The idolizing of celebrities is not new. Since the beginning of civilisation people have watched the rich, famous and beautieful with great interest. It helps us sort the "social hierarchy" and find our place in it. In our multi-medial times the obsessions can grow bigger because the exposure has grown bigger. Not only the exposure of celebrities and details about their lives, the criticism and display of the negative following effects has grown as well.
The definition of celebrity and fame have changed strongly. The celebrities of antiquity like Cleopatra reached their status by being born into it. It was out of reach for the ordinary people. In the more recent past celebrities like Mozart obtained their status by devoting their entire life and efford into their careers. Nowadays fame and celebrity are supposedly reachable for everybody. An ordinary girl can be discovered on the street and be made into a supermodel. Those who do not have the benefit of a certain set of genes, talent or luck still have the choice to behave outrageous or date the right people. So what is the value of celebrity when it`s supposedly available for everybody? The commercial value of this collective dream can be measured in billions of dollars who are spent for lifestyle, fashion, beauty and diet products.
A distinction between same-sex idols and other-sex idols is necessary.
Girls study female celebrities and models closely because they seek orientation. According to the “Tabula Rasa” theory we are born as empty sheets and the development of a personality is a process of multiple selective choices, decisions and the experiences that result from them. But how does a young, inexperienced person find orientation in a global world where not only country-borders but also borders of traditional values, religions and other restrictions have fallen?
It`s easy to turn to somebody who is omnipresent. Humans tend to like what they "know" and since we are exposed to celebrities all the time it`s only natural that they are included into learning-processes and choices. The fact that celebrities like Paris Hilton are only displayed because they feed the public`s hunger for sensation and easy stereotypes is ignored. Celebrity has exceeded substance.
It has never been easier to imitate celebrities. They bring out clothing lines, perfumes, fitness videos and everything else which -supposedly- makes us more like them. Imitation is the purest form of admiration, so girls will likely do as their role-models do. Be it practising yoga, Kabbalah or snorting cocaine on parties. The individual choices will not be made uncritically. It will be based upon cultural background, attitudes, level of self-confidence and multiple other aspects.
Humans do not only learn from first-hand experiences but also from what they see. Celebrity and the wealth, acceptance and love that supposedly come with it, are attractive things to aim for.
Paparazzi pictures who show flaws make celebrities seem more “real”, more like all of us.
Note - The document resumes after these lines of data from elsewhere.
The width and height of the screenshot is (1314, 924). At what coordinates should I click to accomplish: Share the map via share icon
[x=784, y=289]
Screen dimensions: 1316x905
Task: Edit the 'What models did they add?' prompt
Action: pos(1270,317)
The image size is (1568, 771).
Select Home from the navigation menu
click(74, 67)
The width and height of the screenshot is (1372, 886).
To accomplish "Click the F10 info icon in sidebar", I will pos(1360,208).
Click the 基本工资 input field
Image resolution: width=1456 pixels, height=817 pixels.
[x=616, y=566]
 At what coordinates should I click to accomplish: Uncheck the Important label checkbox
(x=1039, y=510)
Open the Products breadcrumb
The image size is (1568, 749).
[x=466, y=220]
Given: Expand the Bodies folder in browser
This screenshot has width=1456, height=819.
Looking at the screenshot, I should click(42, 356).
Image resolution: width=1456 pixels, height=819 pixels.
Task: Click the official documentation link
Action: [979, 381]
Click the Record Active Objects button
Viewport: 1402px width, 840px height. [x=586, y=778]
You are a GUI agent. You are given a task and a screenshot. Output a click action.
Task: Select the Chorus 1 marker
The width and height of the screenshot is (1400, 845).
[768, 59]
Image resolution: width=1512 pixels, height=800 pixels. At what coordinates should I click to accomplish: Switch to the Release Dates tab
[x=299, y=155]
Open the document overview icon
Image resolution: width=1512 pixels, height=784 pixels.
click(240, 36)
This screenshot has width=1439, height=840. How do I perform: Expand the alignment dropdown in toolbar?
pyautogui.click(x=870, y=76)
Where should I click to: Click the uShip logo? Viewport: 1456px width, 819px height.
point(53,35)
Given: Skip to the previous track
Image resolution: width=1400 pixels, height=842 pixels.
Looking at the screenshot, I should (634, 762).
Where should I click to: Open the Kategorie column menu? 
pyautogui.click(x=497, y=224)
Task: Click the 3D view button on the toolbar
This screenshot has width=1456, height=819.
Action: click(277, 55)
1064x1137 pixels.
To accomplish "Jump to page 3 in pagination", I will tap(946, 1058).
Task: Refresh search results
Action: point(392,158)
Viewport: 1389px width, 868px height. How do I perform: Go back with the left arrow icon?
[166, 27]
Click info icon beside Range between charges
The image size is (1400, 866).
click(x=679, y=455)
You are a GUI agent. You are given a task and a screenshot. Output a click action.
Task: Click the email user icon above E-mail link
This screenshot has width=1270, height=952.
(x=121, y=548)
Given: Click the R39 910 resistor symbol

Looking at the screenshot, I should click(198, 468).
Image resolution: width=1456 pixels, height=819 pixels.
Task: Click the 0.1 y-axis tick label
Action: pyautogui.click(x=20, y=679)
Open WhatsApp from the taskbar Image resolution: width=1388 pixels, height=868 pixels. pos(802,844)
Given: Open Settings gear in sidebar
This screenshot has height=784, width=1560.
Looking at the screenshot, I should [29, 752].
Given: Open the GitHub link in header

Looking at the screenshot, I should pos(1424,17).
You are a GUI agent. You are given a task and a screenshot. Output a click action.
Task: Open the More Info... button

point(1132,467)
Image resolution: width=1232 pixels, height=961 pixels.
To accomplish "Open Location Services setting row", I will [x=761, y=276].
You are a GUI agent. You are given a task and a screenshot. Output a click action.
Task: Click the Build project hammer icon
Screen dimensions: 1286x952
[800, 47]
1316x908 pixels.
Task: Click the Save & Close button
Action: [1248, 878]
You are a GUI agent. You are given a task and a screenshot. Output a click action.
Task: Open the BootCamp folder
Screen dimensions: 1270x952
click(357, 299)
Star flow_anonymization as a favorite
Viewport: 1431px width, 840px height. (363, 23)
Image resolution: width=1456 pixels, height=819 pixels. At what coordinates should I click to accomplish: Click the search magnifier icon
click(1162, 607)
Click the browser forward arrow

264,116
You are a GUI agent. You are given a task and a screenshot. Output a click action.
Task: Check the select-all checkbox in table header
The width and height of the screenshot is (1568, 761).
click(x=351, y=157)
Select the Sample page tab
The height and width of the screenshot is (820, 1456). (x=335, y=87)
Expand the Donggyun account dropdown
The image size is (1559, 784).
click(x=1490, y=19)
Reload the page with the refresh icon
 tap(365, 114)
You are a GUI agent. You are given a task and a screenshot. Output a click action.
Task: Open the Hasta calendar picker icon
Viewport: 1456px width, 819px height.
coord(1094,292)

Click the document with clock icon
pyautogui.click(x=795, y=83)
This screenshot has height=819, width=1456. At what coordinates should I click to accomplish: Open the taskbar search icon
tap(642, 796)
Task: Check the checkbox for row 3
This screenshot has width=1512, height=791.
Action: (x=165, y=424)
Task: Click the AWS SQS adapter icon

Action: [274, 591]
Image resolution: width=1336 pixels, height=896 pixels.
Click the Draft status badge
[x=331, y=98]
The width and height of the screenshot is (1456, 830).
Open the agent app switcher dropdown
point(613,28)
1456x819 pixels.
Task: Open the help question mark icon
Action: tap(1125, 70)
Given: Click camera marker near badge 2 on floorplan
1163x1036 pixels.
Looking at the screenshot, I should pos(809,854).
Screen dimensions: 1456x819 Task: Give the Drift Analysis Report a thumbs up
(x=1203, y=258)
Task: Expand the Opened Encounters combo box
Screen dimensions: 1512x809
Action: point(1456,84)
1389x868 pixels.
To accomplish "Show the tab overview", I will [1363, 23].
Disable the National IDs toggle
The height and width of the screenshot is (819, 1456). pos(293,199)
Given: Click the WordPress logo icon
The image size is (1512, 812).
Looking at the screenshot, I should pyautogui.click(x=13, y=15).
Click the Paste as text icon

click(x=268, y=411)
Still, they are not like us, they have “made it”. So a girl who dreams of the same archievment (or only a piece of it) is likely to think that if she`d buy the same jeans or starve to the same size she could reach the same as the celebrity. The problem is that the media claims to tell the whole story but doesn`t. Particles of celebrity-lifes are presented as the full picture but still every fan adds their own attributions, conclusions and individual translations for their own choices in life.
In the recent years another kind of admiration has developed due to the growing market for Mens Fashion; women (and gays) fancying male models. This is a "lust orientated" (meant in psychological, not sexual sense) phenomenon. Looking at pretty and perfect pictures is a good recreation in a difficult world. Male models are perfect canvas for projections and dreams because they have the advantage of not being famous. Their flaws or stupid actions can not be seen in Paparazzi pictures, they always appear as the perfect vision of somebody else. That`s what they`re paid for.
Apart from that, there is the aspect of evolution. The perfect body-measures of male models appeal to the "cavewomen in us". Since the beginning of mankind women have looked for the best genes for their children. It`s proven by science that attractivity is a matter of proportions. Men with a certain proportion between shoulders and hips appear attractive, meaning they`d make good genetic fathers for the next generation. A certain shape of the chin signalises fertility, long slim legs stand for a good runner to escape dangers and hunt down food, muscular arms show strength to fight and flawless skin shows a balanced hormonal level and health.
I picture a few women getting offended now, saying "No, I don`t want his babies, I just like his pictures." I say that underneath our masks of civilisation and learned behavioural codes we are wild animals who instinctively respond to what evolution installed in us.
Models and celebrities appeal to us for a variety of reasons but how much admiration is “too much”? Idolizing a celebrity or model is ok and "healthy" as long as it is just seen as an addition and inspiration to the own life. When real-life social contacts and friendships are maintained, focus on the own life issues (job, school, hobbies etc.) is given and the ability to emotionally commit to real-life persons is intact. Fandom that exceeds this level must be considered escapism or an attempt to fill an emotional void.
In conclusion we should not forget that if one copies "unhealthy" celebrity-behaviour it`s not the fault of the celebrity but a free descision and the only fault is to seek in the acting person`s personality.
And hey, celebrities are probably not that different from us. The only difference between them and us is that WE have made them celebrities.